かけてぞ頼む同じ世に。住むかひあらばこそ忘形見もよしなしと。捨てゝも置かれず取れば面影に立ち増り。起臥わかで枕より。後より恋の責め来れば。せんかた涙に伏し沈む事ぞ悲しき。

《 シテとツレのカケ合い 》

シテ
三瀬河絶えぬ。涙の憂き瀬にも。乱るゝ恋の。淵はありけり。あらうれしやあれに行平の御立ちあるが。松風と召されさむらふぞやいで参らう。

ツレ
あさましやその御心故にこそ。執心の罪にも沈み給へ。娑婆にての妄執をなほ。忘れ給はぬぞや。あれは松にてこそ候へ。行平は御入りもさむらはぬものを。

シテ
うたての人の言事や。
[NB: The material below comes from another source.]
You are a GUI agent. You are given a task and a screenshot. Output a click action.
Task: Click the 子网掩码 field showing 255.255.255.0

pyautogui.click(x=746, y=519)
あの松こそは行平よ。たとひ暫しは別るゝとも。まつとし聞かば帰りこんと。連ね給ひし言の葉はいかに。

ツレ
実になう忘れてさむらふぞや。たとひ暫しは別るゝとも。待たば来んとの言の葉を。

シテ
こなたは忘れず松風の立ち帰りこん御音信。

ツレ
終にも聞かば村雨の。袖しばしこそぬるゝとも。

シテ
まつに変らで帰りこば。         

ツレ
あら頼もしの。

シテ
御歌や。


立ち別れ。

中ノ舞

シテワカ
いなばの山の峰に生ふる。松とし聞かば。今帰り来ん。それはいなばの遠山松。


これはなつかし君こゝに。須磨の浦曲の松の行平。立ち帰りこば我も木蔭に。いざ立ち寄りて。磯馴松の。なつかしや。

破ノ舞

キリ地 松に吹き来る風も狂じて。須磨の高波はげしき夜すがら。妄執の夢に見ゆるなり。我が跡弔ひてたび給へ。暇申して。帰る波の音の。須磨の浦かけて吹くや後の山おろし。関路の鳥も声々に夢も跡なく夜も明けて村雨と聞きしも今朝見れば松風ばかりや残るらん松風ばかりや残るらん。